La première eut lieu dans sa résidence officielle en 2010, si mes souvenirs sont bons. Toute la presse de la province y était conviée. Elle dura environ deux heures. Avant que le gouverneur ne prît la parole, l'assistance fut invitée à visionner pendant près de trois quarts d'heure un film relatant les réalisations du chef de l'exécutif provincial en faveur de la population du Bas-Congo. Vint ensuite l'exposé magistral du gouverneur...sur le même sujet. Celui-ci dura à peu près le même timing, de sorte que lorsque les journalistes furent enfin autorisés à poser leurs questions, il restait très peu de temps et beaucoup d'entre ceux-ci dormaient déjà, assommés par l'avalanche des chiffres et des faits présentés par le film et l'exposé du gouverneur.
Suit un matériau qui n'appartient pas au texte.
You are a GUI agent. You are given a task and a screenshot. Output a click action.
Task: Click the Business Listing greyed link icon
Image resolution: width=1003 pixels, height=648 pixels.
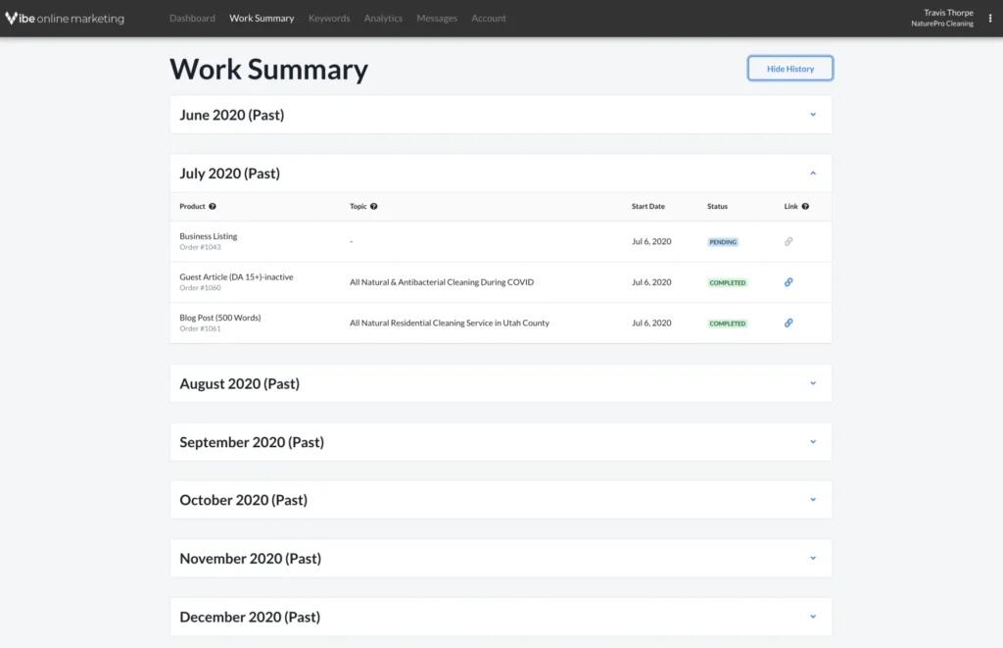point(788,241)
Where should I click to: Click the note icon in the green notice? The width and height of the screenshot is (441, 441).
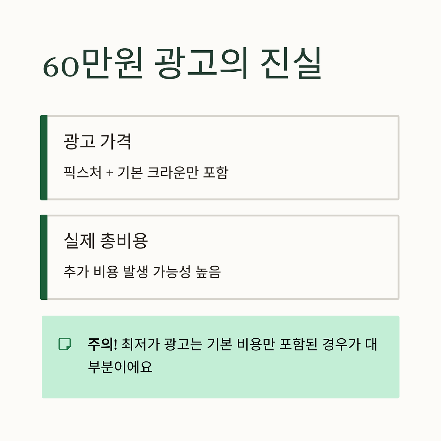[65, 344]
Alors que quelques vaillants chevaliers de la plume et du micro s'apprêtaient à poser quand même les questions qui leur tenaient à cœur, le représentant de JED (Journalistes en danger) de l'époque se leva et déclara sur un ton péremptoire : "L'exposé de son Excellence monsieur le gouverneur était tellement clair et convaincant, que tout questionnement s'avère inutile". Silence dans la salle. Mais, un doigt timide se lève quand même. Je n'oublierai jamais la question que posa ce jeunot qui, semble-t-il, venait de l'arrière-pays comme on dit là-bas. "Excellence, demanda-t-il avec une ingénuité désarmante, par quel miracle parvenez-vous à réaliser toutes ces choses?" Re-silence dans la salle. Je crois que le gouverneur lui-même était... désarmé et embarrassé devant tant de candeur. Il bredouilla une réponse.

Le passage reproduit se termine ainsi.